Some of TV chef Delia Smith's latest recipes have come under fire today for containing more salt in one meal than is recommended for a whole day.

Too much salt is bad for people's health and the government recommends adults should eat no more than 6g a day.

Ms Smith's latest television series and cookery book, How to Cheat at Cooking, advises people how to cook a number of dishes using ready-made foods rather than completely from scratch.

An analysis of the recipes by Consenus Action on Salt and Health (Cash) highlights a number with high levels of salt.

Carbonara real quick for two people contains 14g of salt, not including the salt added to the pasta when cooking and the extra salt added to the sauce during preparation.

And people would eat their entire recommended portion of salt for one day after a portion of Thick pea and bacon soup, which has about 12g of salt for a two-person portion.

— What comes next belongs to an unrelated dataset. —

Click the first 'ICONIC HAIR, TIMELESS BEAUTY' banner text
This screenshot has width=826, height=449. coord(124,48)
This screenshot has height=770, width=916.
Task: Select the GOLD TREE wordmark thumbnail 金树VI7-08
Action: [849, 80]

Ms Smith's Grilled polenta with sage, ham and Gruyere cheese is intended to serve two as a snack or four as a starter.

With almost 9g salt, that is over 4g of salt per person for the snack option – two-thirds of an adult's recommended daily salt allowance - or over 2g for the starter.

Cash chairman Professor Graham MacGregor said that it seems "as if these latest recipes have not been checked for their salt content".

"The majority of our food industry is making huge efforts to reduce the amount of salt they add to food and the public is becoming much more aware that eating too much salt has severe health implications," he added.

"Unfortunately, this hard work is undermined when chefs and cookery writers appear on television using high salt ingredients and adding large amounts of unnecessary salt to their recipes."

Professor MacGregor said about 19,000 deaths from stroke and heart attacks could be prevented in the UK each year if adults reduced their salt intake from the current average of 9g a day to 6g.

Cash nutritionist Carrie Bolt commented: "If people do want to cook one of Delia's Cheat recipes – and they are not all high in salt – then I would advise them to try the ones that do not feature high salt ingredients such as anchovies, olives, capers, stock, Parma ham, ready-cooked bacon, Thai fish sauce, soy sauce, blue cheese, and Pecorino Romano cheese.

"And there is certainly no need to add any extra salt during cooking."